Work request:
From the article on Jason Morgan, reproduce word for word the stretch from "- Education: Northern" through "politician (born 1989)".

Document excerpt:
=====

Member of the Michigan House of Representatives from the 23rd district
- Incumbent
- Assumed office January 1, 2023
- Preceded by: Darrin Camilleri

Washtenaw County Commissioner
- In office January 2017 – January 2023
- Preceded by: Yousef Rabhi
- Succeeded by: Yousef Rabhi

Personal details
- Born: Jason Thomas Morgan July 14, 1989 (age 37) Pinconning, Michigan
- Party: Democratic
- Spouse: Jon Mallek (m. 2023)
- Education: Northern Michigan University 0(BA) University of Michigan (MPA)
- Website: housedems.com page

Military service
- Allegiance: United States
- Service: USCG Auxiliary

= Jason Morgan (politician) =

American politician (born 1989)

Jason Morgan is an American politician serving as a member of the Michigan House of Representatives since 2023, representing the 23rd district. A member of the Democratic Party, Morgan previously served as a Washtenaw County Commissioner representing the board's 8th district.

== Early life and education ==
Morgan was born and raised in Pinconning, Michigan. He grew up in a blue collar family, where his father worked as a commercial fisherman and his mother was a school lunch aide. He graduated from Northern Michigan University in 2011 with a bachelor's degree in Political Science. He moved to Ann Arbor in 2011. He later received a Master of Public Administration from the Ford School of Public Policy at the University of Michigan.

== Career ==
During his career in politics, Morgan has served as an advisor to Congresswoman Haley Stevens, Constituent Services Director for Michigan Secretary of State Jocelyn Benson, Transition Director for Congresswoman Elissa Slotkin, and as the District Director for Congresswoman Debbie Dingell.

In March 2021, Morgan was appointed to the Northern Michigan University Board of Trustees by Michigan Governor Gretchen Whitmer as a recess appointment for an eight-year term. Previously, Morgan's nomination was rejected by then Michigan's Republican-controlled Senate. In 2023, Morgan resigned from the Board of Trustees after he was elected to the state legislature.

Morgan is a part-time instructor at Washtenaw Community College.

Morgan is a member of the U.S. Coast Guard Auxiliary.

In February 2023, Morgan was selected to serve as the first vice chair of the Michigan Democratic Party.

=== Washtenaw County Commissioner ===
Morgan was elected to the Washtenaw County Board of Commissioners' 8th district seat in 2016. He chaired the board from 2019 to 2021 and was re-elected to the board in 2018 and 2020. Morgan served as the first openly LGBTQ chair of the commission.

=== 2022 election and first State House term ===
In June 2021, Morgan announced his candidacy for representative for Michigan's 53rd district. He received endorsements from a large number of local elected officials, including Ann Arbor Mayor Christopher Taylor and state Representative Felicia Brabec. On August 2, 2022, Morgan advanced from the Democratic primary. On November 8, 2022, Morgan was elected to serve represent the 23rd District in the Michigan House of Representatives, defeating his Republican opponent with over 65% of the vote.

=====

Stored data:
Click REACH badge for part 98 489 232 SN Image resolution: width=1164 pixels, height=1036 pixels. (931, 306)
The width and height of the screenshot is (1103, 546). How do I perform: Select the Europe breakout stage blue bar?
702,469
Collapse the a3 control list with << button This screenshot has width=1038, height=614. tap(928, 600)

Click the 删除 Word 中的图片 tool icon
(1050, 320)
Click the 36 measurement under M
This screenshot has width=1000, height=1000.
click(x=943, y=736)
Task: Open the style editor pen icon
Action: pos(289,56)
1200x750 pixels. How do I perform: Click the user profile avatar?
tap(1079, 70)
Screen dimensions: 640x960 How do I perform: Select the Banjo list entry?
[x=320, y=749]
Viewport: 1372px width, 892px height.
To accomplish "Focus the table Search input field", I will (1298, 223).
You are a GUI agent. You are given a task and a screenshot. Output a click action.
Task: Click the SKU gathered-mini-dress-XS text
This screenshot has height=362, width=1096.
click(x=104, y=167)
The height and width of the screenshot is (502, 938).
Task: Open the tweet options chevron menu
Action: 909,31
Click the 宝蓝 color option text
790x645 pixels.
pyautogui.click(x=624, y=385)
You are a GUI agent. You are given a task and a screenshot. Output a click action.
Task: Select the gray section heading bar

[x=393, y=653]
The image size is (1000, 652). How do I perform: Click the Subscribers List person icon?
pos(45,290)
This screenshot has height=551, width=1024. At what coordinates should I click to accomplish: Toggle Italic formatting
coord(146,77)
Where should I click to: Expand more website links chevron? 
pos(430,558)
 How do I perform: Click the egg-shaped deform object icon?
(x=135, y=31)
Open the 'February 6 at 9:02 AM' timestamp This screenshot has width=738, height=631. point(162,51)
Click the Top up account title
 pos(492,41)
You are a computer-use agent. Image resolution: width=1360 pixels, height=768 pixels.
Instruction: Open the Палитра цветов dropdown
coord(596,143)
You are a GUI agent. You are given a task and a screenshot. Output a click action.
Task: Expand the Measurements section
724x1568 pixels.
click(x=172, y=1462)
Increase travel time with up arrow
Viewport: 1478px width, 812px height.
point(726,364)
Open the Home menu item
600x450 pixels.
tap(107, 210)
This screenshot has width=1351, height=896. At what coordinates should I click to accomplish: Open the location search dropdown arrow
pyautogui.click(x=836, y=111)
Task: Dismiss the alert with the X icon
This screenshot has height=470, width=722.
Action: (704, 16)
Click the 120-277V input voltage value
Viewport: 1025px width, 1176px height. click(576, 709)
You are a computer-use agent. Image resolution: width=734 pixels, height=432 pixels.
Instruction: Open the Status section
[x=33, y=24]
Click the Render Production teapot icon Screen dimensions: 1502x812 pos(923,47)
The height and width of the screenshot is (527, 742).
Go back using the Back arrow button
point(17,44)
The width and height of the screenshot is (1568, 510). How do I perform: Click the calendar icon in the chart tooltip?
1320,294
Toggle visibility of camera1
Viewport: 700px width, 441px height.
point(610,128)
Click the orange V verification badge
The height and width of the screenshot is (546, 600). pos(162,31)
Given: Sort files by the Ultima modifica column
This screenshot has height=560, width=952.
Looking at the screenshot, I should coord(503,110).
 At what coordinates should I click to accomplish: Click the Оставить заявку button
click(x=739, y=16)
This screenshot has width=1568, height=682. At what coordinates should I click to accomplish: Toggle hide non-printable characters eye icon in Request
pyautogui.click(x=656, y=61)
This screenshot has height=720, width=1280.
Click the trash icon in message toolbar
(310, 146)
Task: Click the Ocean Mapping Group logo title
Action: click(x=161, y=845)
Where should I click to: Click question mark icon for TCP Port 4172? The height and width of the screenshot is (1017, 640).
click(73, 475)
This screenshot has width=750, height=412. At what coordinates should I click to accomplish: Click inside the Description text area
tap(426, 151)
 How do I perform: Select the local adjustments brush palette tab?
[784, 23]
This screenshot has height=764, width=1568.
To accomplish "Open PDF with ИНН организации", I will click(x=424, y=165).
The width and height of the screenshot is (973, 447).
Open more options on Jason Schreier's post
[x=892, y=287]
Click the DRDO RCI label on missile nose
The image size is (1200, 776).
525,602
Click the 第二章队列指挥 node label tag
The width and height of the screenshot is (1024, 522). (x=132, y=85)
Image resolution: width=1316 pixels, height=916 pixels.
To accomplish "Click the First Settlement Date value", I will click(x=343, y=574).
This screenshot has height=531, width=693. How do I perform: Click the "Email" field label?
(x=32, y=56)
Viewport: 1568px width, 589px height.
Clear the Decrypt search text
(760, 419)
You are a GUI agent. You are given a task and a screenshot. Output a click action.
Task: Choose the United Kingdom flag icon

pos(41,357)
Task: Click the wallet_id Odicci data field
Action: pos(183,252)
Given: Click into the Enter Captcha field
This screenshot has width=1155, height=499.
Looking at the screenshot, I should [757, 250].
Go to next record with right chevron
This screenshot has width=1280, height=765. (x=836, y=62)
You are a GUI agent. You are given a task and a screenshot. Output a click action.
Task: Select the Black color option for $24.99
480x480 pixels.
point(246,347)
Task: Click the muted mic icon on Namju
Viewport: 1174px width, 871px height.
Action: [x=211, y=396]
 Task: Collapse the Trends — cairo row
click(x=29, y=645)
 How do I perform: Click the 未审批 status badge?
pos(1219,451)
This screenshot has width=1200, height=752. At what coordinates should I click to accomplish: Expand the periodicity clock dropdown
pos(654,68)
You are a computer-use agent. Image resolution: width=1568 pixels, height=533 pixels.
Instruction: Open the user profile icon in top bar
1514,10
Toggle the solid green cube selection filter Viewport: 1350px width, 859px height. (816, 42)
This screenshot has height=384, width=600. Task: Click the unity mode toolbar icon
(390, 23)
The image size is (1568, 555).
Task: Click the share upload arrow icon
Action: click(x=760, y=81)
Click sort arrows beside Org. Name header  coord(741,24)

=====

Response for this exercise:
- Education: Northern Michigan University 0(BA) University of Michigan (MPA)
- Website: housedems.com page

Military service
- Allegiance: United States
- Service: USCG Auxiliary

= Jason Morgan (politician) =

American politician (born 1989)